I’ve tried some alcohol-free beers that come close to the real deal, including my much-loved Guinness (et tu brute?). Guinness got it pretty close and, as such, it’s been sold out for a while but don’t worry, they’ll make more. Seedlip makes a range of non-alcoholic distillations that are well ahead of the curve. Brit Ben Branson began experimenting with herbal distillations after reading The Art of Distillation by John French, published in 1651. After some experimenting of his own, he launched his first effort – Spice 94 – at Selfridges in London in 2015 and sold all 1,000 bottles in under a month.

What makes these products special is that they were created by someone passionate about the art of distillation and it shows. I’ve been less enamoured with the dealcoholized wines I’ve tried to date; while they are better than the burnt offerings of the past, all I can say about them is they taste like wine, crappy wine, but wine, nonetheless.

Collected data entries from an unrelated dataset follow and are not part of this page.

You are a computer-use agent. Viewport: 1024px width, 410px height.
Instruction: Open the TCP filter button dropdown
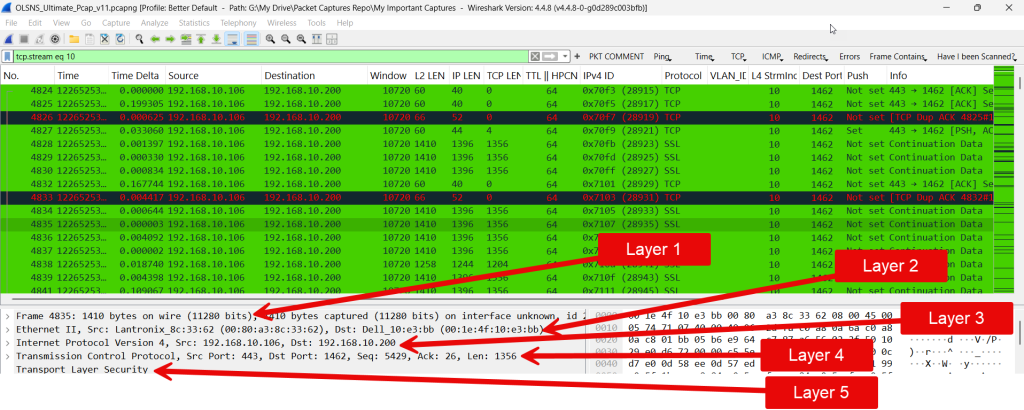(x=740, y=57)
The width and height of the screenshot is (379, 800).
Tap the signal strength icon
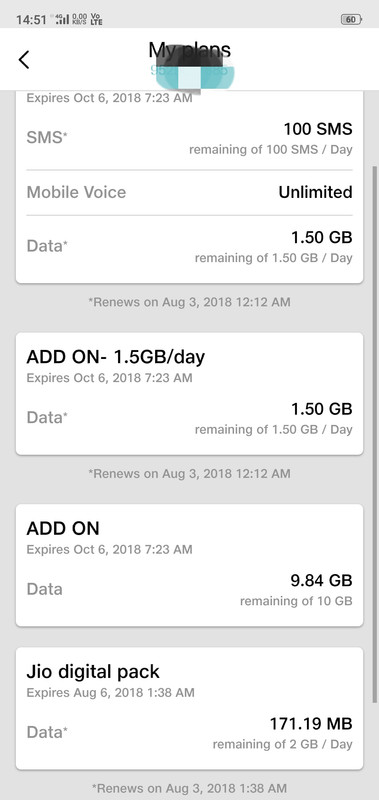[62, 19]
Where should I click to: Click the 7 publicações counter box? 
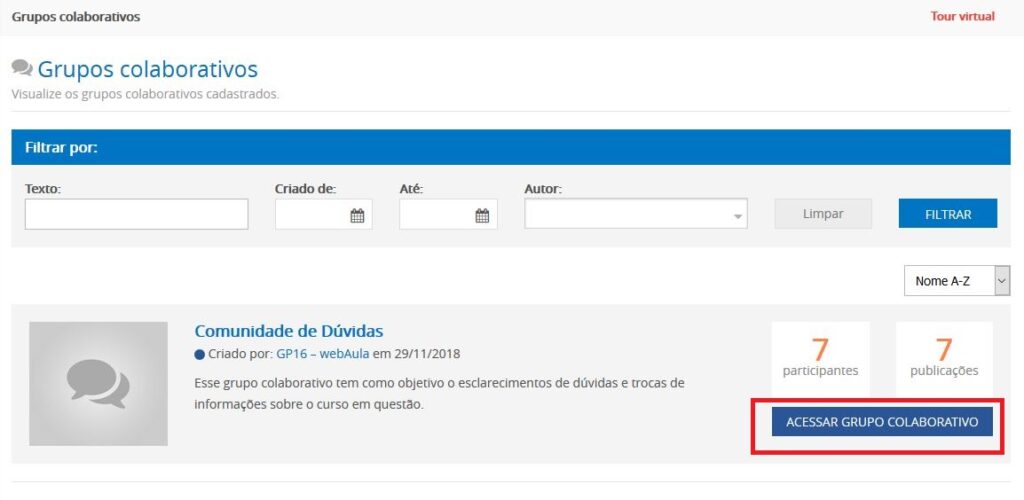944,356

I’ve noticed a gravitation to lower-alcohol wines over the years. Maybe it’s my body telling me to clean up my act, but the likelier scenario is that the warming planet is contributing to wines with over 16 per cent alcohol, and I find that too much, making the wine taste unbalanced and hot. Riesling goes unnoticed in my body, but I feel it when it’s in the mid-teens of alcohol percentage. There are dry wines now hitting 17 per cent alcohol, almost as much as port, and that’s a wine that’s fortified with brandy.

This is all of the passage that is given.